═════ QUOTED PASSAGE ═════

The attackers are targeting FortiOS customers, including an Africa-based MSP (managed service provider) and a European government entity.
Fortinet is an international provider of network security solutions that protect organizations from cyber threats. Lately, Fortinet’s products are quite popular among cybercriminals worldwide due to security vulnerabilities.
According to the latest report from cybersecurity firm Mandiant, a Chinese threat actor is using malware and exploiting a previously patched vulnerability found in Fortinet FortiOS SSL-VPN as a zero-day. The attacker is targeting an Africa-based MSP (managed service provider) and a European government entity.
Google-owned Mandiant discovered the malware in December 2022 which it dubbed BOLDMOVE. Further probe revealed that the threat actor exploited the vulnerability tracked as CVE-2022-42475.
Telemetry data suggested that the malicious activity started in October 2022, around two months before Fortinet released fixes. This bug allowed an unauthenticated attacker to execute arbitrary code on the compromised system and present it in different versions of the FortiOS and FortiProxy technologies.
Researchers were sure about the involvement of a China-based threat actor because the exploit activity showcased the Chinese pattern of exploiting internet-exposed devices, mainly those used for managed security purposes like IDS appliances and firewalls.
Furthermore, the backdoor was specifically designed to run on Fortinet FortiGate firewalls. The activity aims to conduct cyber-espionage operations against government entities or those associated with them.
About the Malware
As per Ben Read, Mandiant’s cyber-espionage analysis director, BOLDMOVE was discovered in December in a public repository and linked to the bug found earlier in FortiOS SSL-VPN because the company had released it in its initial vulnerability disclosure.
The backdoor is written in C and has two versions, one for Windows and the other a Linux version, which the adversary has probably customized for FortiOS. When the Linux version is executed, it tries to connect to a hardcoded C2 server.
If the attack is successful, BOLDMOVE collects information about the system it landed on and conveys it to the C2 server. Then the instructions are relayed to the malware, after which the adversary gains complete remote control of the impacted FortiOS device.
Read noted that some of the malware’s core functions, like the capability of downloading additional files or opening a reverse shell, are pretty typical. However, the customized Linux version is more dangerous as it can manipulate some features specific to the FortiOS.
“With BOLDMOVE, the attackers not only developed an exploit, but malware that shows an in-depth understanding of systems, services, logging, and undocumented proprietary formats,” Mandiant’s report read.

═════

**WHAT THIS EXERCISE ASKS**
A - Answer from the BOLDMOVE article:
(i) In what month and year did Mandiant discover the malware?
(ii) In what programming language is the backdoor written?
(iii) What identifier tracks the vulnerability the threat actor exploited?
B - Please retype the BOLDMOVE article from "Google-owned Mandiant discovered" to "appliances and firewalls.".
The data after this point comes from a different source than the BOLDMOVE article.

═════ INFORMATION GIVEN ═════

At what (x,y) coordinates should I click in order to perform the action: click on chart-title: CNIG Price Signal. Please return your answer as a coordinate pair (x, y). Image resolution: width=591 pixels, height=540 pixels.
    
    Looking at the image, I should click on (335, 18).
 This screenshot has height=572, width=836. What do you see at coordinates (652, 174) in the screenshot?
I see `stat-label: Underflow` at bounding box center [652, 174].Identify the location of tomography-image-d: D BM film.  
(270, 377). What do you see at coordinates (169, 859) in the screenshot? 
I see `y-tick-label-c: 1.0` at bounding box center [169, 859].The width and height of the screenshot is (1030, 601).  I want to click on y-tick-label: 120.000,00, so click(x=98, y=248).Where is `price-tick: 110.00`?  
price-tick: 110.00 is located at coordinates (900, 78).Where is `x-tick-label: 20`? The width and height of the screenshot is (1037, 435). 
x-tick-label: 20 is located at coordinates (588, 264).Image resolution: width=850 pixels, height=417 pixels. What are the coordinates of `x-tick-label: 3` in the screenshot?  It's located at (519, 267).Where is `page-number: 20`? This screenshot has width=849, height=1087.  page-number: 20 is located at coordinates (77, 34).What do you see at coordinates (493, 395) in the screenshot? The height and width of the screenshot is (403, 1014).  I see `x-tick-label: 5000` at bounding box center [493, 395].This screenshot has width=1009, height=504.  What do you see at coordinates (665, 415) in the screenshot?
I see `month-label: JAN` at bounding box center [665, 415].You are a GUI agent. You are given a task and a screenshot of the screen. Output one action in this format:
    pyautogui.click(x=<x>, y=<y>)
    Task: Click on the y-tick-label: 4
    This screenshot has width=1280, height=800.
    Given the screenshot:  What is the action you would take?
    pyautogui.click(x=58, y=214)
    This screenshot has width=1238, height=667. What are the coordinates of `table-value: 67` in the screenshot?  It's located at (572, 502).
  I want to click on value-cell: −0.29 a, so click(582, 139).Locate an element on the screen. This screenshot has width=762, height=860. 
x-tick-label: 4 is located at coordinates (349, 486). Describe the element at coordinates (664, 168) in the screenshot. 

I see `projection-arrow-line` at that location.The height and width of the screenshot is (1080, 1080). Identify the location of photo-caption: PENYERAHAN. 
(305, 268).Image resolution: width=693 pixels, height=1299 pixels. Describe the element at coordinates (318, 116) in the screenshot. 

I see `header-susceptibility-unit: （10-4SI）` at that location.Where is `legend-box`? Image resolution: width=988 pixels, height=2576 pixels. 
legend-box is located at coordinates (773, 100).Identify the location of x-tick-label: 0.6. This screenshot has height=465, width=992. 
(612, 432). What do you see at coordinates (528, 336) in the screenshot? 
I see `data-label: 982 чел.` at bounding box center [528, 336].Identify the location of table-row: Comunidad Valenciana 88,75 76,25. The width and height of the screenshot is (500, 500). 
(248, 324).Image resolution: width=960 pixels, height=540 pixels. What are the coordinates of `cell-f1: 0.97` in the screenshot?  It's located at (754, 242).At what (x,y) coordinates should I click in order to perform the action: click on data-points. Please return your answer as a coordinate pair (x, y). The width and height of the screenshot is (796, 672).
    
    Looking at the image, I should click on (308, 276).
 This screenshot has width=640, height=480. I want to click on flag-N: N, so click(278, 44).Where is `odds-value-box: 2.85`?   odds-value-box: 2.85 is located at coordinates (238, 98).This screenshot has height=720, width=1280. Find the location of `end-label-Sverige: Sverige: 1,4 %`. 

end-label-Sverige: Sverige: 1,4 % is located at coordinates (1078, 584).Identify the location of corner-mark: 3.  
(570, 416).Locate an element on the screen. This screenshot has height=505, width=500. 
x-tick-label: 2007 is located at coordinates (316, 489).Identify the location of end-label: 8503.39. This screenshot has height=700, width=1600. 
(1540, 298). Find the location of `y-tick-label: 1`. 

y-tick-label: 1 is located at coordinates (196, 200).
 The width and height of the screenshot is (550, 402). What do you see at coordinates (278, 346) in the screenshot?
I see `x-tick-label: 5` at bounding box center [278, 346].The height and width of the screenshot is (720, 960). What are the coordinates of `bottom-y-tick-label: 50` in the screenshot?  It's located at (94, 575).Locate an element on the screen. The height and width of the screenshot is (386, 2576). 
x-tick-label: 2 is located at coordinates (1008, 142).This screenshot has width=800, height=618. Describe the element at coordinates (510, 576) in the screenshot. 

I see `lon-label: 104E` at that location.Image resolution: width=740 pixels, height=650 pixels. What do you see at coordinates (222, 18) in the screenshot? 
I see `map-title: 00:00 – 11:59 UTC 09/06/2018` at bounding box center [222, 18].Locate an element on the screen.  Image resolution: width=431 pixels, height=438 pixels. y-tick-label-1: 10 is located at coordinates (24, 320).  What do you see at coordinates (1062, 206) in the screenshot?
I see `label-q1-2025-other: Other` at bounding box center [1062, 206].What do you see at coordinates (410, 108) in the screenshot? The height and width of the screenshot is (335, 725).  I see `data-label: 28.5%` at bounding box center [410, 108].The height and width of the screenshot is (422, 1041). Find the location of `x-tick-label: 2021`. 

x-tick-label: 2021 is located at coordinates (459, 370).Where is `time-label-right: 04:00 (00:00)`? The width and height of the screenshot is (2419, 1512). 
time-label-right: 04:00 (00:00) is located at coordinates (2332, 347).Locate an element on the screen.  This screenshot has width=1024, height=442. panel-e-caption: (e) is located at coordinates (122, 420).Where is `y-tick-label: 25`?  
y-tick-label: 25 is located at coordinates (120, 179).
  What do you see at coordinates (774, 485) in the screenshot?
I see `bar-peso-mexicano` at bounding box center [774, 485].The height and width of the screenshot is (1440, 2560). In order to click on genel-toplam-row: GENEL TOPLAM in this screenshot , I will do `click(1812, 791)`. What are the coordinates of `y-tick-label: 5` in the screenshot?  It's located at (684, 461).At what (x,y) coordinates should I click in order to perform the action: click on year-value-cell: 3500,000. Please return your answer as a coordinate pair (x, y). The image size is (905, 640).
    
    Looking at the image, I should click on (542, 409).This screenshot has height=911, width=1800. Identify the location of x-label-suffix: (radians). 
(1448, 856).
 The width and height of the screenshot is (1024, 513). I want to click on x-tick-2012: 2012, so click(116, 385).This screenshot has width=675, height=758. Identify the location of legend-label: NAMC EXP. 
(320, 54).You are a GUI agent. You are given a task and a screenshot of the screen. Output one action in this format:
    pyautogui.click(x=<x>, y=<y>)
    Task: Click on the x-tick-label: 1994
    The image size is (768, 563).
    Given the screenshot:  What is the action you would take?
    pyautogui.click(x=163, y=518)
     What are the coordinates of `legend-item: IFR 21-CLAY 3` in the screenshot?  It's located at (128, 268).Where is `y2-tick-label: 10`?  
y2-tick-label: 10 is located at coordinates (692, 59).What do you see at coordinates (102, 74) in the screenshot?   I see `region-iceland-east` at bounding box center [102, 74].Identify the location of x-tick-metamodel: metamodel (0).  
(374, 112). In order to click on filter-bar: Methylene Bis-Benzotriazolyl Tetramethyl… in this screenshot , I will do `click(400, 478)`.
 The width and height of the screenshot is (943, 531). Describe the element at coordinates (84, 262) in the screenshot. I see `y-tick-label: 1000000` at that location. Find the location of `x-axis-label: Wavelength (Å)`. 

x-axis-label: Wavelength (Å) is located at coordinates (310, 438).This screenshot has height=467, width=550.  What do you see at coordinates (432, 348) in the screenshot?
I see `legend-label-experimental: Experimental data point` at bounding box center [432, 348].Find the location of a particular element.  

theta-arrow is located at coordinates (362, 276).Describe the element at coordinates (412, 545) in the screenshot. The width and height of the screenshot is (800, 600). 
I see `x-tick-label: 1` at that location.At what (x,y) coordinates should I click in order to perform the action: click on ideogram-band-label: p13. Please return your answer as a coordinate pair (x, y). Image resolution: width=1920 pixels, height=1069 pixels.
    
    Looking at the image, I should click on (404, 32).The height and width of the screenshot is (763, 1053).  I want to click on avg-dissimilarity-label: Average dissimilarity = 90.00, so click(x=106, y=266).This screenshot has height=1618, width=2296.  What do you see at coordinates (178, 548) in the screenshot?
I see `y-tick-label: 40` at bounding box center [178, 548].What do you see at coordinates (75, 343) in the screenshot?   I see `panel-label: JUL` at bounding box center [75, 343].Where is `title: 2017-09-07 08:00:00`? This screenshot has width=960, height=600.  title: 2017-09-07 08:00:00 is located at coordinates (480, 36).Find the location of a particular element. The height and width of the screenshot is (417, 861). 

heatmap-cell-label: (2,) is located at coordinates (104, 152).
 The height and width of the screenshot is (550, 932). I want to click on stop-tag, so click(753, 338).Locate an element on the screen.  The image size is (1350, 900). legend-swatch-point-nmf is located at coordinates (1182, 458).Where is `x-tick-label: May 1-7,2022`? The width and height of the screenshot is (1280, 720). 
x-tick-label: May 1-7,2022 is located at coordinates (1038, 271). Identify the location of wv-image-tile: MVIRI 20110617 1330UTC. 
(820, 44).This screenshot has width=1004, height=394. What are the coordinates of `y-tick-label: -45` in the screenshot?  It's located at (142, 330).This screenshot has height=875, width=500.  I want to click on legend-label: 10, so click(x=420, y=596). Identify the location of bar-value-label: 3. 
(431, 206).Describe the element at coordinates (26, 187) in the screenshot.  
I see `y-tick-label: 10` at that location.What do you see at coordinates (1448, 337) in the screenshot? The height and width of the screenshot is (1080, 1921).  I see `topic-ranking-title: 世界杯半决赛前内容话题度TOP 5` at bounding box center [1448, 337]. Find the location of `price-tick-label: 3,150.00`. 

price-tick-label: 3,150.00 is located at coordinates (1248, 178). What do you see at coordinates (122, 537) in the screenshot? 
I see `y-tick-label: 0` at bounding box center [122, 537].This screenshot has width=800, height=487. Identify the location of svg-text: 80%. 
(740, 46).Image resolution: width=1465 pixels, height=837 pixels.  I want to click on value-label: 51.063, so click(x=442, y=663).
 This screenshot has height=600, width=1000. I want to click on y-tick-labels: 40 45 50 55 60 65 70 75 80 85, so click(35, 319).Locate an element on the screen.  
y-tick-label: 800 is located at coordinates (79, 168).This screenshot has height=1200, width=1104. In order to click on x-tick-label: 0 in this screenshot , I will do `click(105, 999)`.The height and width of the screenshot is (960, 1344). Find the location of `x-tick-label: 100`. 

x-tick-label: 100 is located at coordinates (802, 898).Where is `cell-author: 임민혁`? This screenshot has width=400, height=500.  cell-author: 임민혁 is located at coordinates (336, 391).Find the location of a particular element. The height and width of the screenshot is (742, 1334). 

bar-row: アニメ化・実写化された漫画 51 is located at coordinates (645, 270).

═════

**ANSWERS PROVIDED**
A -
(i) December 2022
(ii) C
(iii) CVE-2022-42475

B -
Google-owned Mandiant discovered the malware in December 2022 which it dubbed BOLDMOVE. Further probe revealed that the threat actor exploited the vulnerability tracked as CVE-2022-42475.
Telemetry data suggested that the malicious activity started in October 2022, around two months before Fortinet released fixes. This bug allowed an unauthenticated attacker to execute arbitrary code on the compromised system and present it in different versions of the FortiOS and FortiProxy technologies.
Researchers were sure about the involvement of a China-based threat actor because the exploit activity showcased the Chinese pattern of exploiting internet-exposed devices, mainly those used for managed security purposes like IDS appliances and firewalls.